How will you know you’ve caught enough? That’s where monitoring comes in. It’s a fascinating peek into the changing state of your local nature.
3. Plan, collaborate and learn
Type of area
- Consider the land you intend to work on— is it a forest, wetland or stream area. You will need guides on navigating different types of terrain. Naturespace has a handy list of resources.
- If there’s a private landowner involved, you will need their approval in advance. If the land is public (i.e. overseen by DOC or local authorities), you’ll still need to keep them in the loop. Have a chat to DOC and your local environment council for advice on land ownership permissions – they may also be able to help with the various grants available and they have heaps of knowledge and experience when it comes to predator control.

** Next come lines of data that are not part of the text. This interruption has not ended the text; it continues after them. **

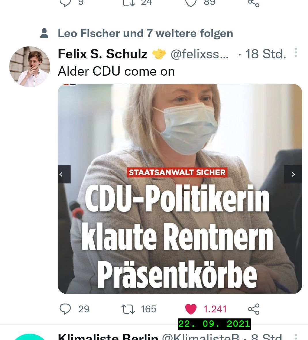Open the @felixss... handle
The width and height of the screenshot is (308, 340).
click(199, 54)
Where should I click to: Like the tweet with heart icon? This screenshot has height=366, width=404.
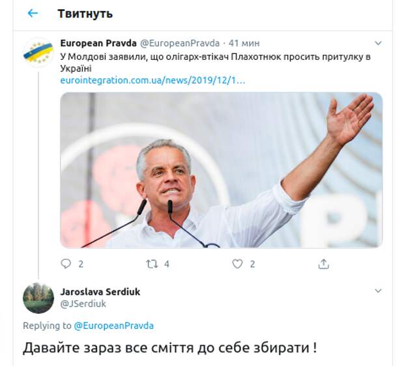click(237, 264)
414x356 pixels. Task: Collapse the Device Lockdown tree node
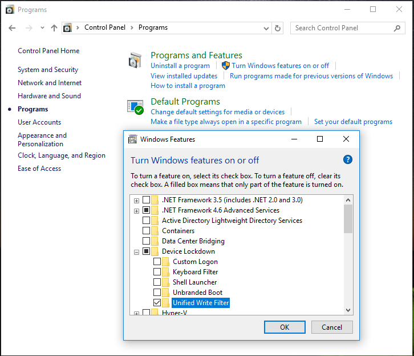point(136,252)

- Every workplace has health & safety hazards, especially outdoors. Traipsing through rugged terrain? Dealing with intense weather conditions? Setting and maintaining traps? Your group needs to be well-informed on how to handle safety issues. WorkSafe has some comprehensive resources, Conservation Volunteers offers safety workshops for community groups, and Wellington City Council has created a safety guide for volunteers.
- There is a range of funding opportunities available within NZ to help support predator control, and we have listed some of them here.
- Basically, each area is unique so chat to the experts and be prepared for a few learning curves along the way. You’ll need advice on the types of traps available and their suitability for your group. Choosing the right baits and pre-feeding, especially for rats, is also really important.You may need to invest in a few power tools if you’re out in the bush. Talk to specialty power equipment shops first and invest in good equipment. Avoid chainsaws unless you’re a professional.